**EXERCISE GOAL:** Copy the entries below, reproducing every line as it appears.

───── INPUT ─────

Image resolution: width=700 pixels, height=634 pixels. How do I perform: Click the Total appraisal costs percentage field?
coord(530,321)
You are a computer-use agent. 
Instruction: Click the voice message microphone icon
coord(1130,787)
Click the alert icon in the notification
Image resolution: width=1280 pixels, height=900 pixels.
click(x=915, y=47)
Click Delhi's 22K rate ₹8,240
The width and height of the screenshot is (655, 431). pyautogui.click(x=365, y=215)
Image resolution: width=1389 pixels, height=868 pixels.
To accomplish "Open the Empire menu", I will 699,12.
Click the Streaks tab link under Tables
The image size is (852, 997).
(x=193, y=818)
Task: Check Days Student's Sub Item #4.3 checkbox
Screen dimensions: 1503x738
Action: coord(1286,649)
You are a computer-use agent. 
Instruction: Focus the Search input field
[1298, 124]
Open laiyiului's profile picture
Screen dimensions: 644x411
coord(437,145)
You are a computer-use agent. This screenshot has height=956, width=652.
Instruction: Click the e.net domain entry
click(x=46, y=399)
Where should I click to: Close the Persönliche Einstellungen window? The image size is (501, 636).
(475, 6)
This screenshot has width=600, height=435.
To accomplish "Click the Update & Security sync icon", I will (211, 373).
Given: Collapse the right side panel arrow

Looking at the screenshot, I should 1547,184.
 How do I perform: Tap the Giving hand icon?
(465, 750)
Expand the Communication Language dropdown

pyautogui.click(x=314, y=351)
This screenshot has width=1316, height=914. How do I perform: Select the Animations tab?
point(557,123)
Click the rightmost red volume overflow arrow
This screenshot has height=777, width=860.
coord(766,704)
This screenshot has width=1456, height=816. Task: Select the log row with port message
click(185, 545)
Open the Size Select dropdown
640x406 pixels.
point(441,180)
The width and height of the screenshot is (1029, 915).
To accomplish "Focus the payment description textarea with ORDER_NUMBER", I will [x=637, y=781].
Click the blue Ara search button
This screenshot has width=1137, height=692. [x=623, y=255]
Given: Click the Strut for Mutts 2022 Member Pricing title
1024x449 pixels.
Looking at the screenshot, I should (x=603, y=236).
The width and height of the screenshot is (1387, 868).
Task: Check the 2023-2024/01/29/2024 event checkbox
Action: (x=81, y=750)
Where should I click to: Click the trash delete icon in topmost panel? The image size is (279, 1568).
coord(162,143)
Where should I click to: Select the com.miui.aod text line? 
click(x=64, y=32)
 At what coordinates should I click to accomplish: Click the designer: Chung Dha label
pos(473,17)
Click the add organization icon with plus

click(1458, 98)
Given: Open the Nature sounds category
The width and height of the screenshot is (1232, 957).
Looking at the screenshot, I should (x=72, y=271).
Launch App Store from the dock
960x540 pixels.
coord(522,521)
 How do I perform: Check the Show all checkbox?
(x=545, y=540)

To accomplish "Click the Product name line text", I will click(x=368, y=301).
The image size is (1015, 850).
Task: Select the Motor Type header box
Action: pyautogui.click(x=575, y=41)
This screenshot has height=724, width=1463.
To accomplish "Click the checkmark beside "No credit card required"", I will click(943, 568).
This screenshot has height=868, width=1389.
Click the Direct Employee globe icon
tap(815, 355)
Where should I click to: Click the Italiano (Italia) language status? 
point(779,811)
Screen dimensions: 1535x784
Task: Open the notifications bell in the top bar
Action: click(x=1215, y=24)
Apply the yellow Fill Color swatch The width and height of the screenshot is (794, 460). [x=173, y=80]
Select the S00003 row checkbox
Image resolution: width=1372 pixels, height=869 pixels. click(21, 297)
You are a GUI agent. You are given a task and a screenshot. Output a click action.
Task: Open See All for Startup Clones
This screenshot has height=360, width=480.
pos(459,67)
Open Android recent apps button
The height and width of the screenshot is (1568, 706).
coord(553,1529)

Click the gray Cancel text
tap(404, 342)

─────

**EXERCISE OUTPUT:**
Image resolution: width=700 pixels, height=634 pixels. How do I perform: Click the Total appraisal costs percentage field?
coord(530,321)
You are a computer-use agent. 
Instruction: Click the voice message microphone icon
coord(1130,787)
Click the alert icon in the notification
Image resolution: width=1280 pixels, height=900 pixels.
click(x=915, y=47)
Click Delhi's 22K rate ₹8,240
The width and height of the screenshot is (655, 431). pyautogui.click(x=365, y=215)
Image resolution: width=1389 pixels, height=868 pixels.
To accomplish "Open the Empire menu", I will 699,12.
Click the Streaks tab link under Tables
The image size is (852, 997).
(x=193, y=818)
Task: Check Days Student's Sub Item #4.3 checkbox
Screen dimensions: 1503x738
Action: coord(1286,649)
You are a computer-use agent. 
Instruction: Focus the Search input field
[1298, 124]
Open laiyiului's profile picture
Screen dimensions: 644x411
coord(437,145)
You are a computer-use agent. This screenshot has height=956, width=652.
Instruction: Click the e.net domain entry
click(x=46, y=399)
Where should I click to: Close the Persönliche Einstellungen window? The image size is (501, 636).
(475, 6)
This screenshot has width=600, height=435.
To accomplish "Click the Update & Security sync icon", I will (211, 373).
Given: Collapse the right side panel arrow

Looking at the screenshot, I should 1547,184.
 How do I perform: Tap the Giving hand icon?
(465, 750)
Expand the Communication Language dropdown

pyautogui.click(x=314, y=351)
This screenshot has width=1316, height=914. How do I perform: Select the Animations tab?
point(557,123)
Click the rightmost red volume overflow arrow
This screenshot has height=777, width=860.
coord(766,704)
This screenshot has width=1456, height=816. Task: Select the log row with port message
click(185, 545)
Open the Size Select dropdown
640x406 pixels.
point(441,180)
The width and height of the screenshot is (1029, 915).
To accomplish "Focus the payment description textarea with ORDER_NUMBER", I will [x=637, y=781].
Click the blue Ara search button
This screenshot has width=1137, height=692. [x=623, y=255]
Given: Click the Strut for Mutts 2022 Member Pricing title
1024x449 pixels.
Looking at the screenshot, I should (x=603, y=236).
The width and height of the screenshot is (1387, 868).
Task: Check the 2023-2024/01/29/2024 event checkbox
Action: (x=81, y=750)
Where should I click to: Click the trash delete icon in topmost panel? The image size is (279, 1568).
coord(162,143)
Where should I click to: Select the com.miui.aod text line? 
click(x=64, y=32)
 At what coordinates should I click to accomplish: Click the designer: Chung Dha label
pos(473,17)
Click the add organization icon with plus

click(1458, 98)
Given: Open the Nature sounds category
The width and height of the screenshot is (1232, 957).
Looking at the screenshot, I should (x=72, y=271).
Launch App Store from the dock
960x540 pixels.
coord(522,521)
 How do I perform: Check the Show all checkbox?
(x=545, y=540)

To accomplish "Click the Product name line text", I will click(x=368, y=301).
The image size is (1015, 850).
Task: Select the Motor Type header box
Action: pyautogui.click(x=575, y=41)
This screenshot has height=724, width=1463.
To accomplish "Click the checkmark beside "No credit card required"", I will click(943, 568).
This screenshot has height=868, width=1389.
Click the Direct Employee globe icon
tap(815, 355)
Where should I click to: Click the Italiano (Italia) language status? 
point(779,811)
Screen dimensions: 1535x784
Task: Open the notifications bell in the top bar
Action: click(x=1215, y=24)
Apply the yellow Fill Color swatch The width and height of the screenshot is (794, 460). [x=173, y=80]
Select the S00003 row checkbox
Image resolution: width=1372 pixels, height=869 pixels. click(21, 297)
You are a GUI agent. You are given a task and a screenshot. Output a click action.
Task: Open See All for Startup Clones
This screenshot has height=360, width=480.
pos(459,67)
Open Android recent apps button
The height and width of the screenshot is (1568, 706).
coord(553,1529)

Click the gray Cancel text
tap(404, 342)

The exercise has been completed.